- _Study text_
◆ ◆ ◆ ◆
While Congress debates new domestic COVID-19 relief, the Trump Administration formally notified the WHO of U.S. withdrawal. Withdrawal will take effect on July 6, 2021, barring a change in Administration or Congressional action.

U.S. Officially Notifies the WHO of Withdrawal

Now that the U.S. has officially delivered a letter to U.N. Secretary-General António Guterres announcing withdrawal, the U.S. must wait one year and pay all outstanding dues. Sen. Bob Menendez (D-NJ), Ranking Member on the Senate Foreign Relations Committee, harshly criticized the decision. Many Congressional Republicans in contrast publicly supported the move. Former Vice President Joe Biden, the presumptive Democratic presidential nominee, has promised that he will have the U.S. rejoin the WHO “on day one” if elected. Meanwhile, the WHO has committed to an independent review of its coronavirus pandemic response.

New Coronavirus Package Takes Shape

Aside from the contentious liability issue, Sen. McConnell has said the new package will focus on education, jobs and healthcare. Sen. Roy Blunt (R-MO), who chairs the important Senate Appropriations Committee subcommittee that oversees the Department of Health and Human Services, has said he’s already drafting part of the bill. He will include additional funding for testing, therapeutics and vaccine research. 

House Appropriations Committee Advances Fiscal Year 2021 Legislation

The House Appropriations Committee’s various subcommittees have now passed all 12 annual appropriations bills along to the full committee for review. The full committee passed the FY2021 State, Foreign Operations and Related Programs (SFOPs) bill on July 9 (more on that below) and started considering remaining bills during the week of July 13. A reminder that these are the standard yearly funding bills, not supplemental funding for COVID-19.  Also, the Senate still needs to act and then the House and Senate must work out their differences.
◆ ◆ ◆ ◆
- _Entries provided_
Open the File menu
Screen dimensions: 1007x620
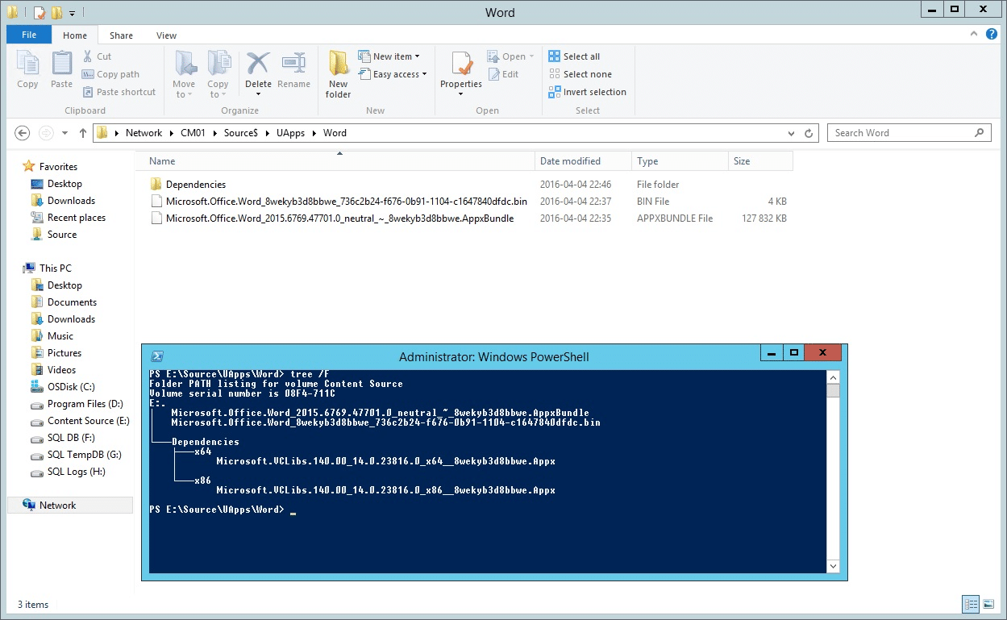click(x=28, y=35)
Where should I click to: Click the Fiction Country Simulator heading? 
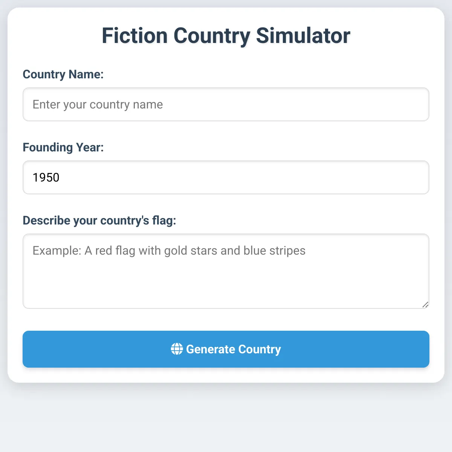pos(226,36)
◆ ◆ ◆ ◆
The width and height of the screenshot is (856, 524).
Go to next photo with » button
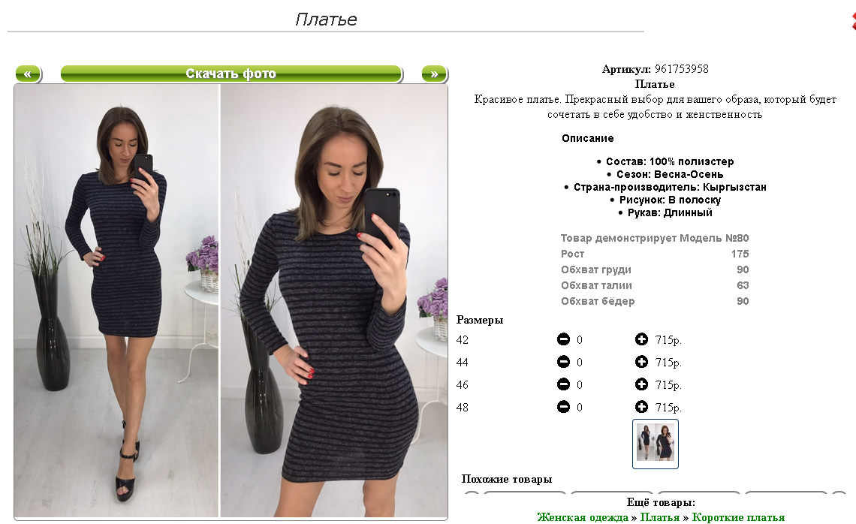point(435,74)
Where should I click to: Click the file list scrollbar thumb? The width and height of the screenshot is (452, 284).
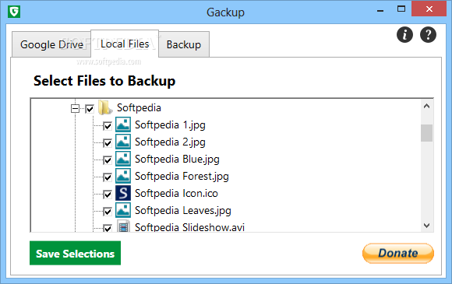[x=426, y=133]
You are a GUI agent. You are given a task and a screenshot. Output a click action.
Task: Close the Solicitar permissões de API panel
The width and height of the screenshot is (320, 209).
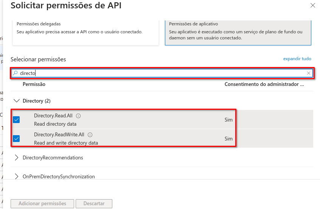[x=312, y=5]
◆ ◆ ◆ ◆
- _Task instructions_
a) In the policy update, which senator says he is already drafting part of the new coronavirus package?
b) Using the policy update, explain why the U.S. withdrawal from the WHO has not yet taken effect and what could still prevent it.

- _Task responses_
a) Sen. Roy Blunt (R-MO) says he is already drafting part of the bill.

b) After officially notifying the U.N. Secretary-General, the U.S. must wait one year and pay all outstanding dues, so withdrawal takes effect on July 6, 2021. A change in Administration or Congressional action could prevent it.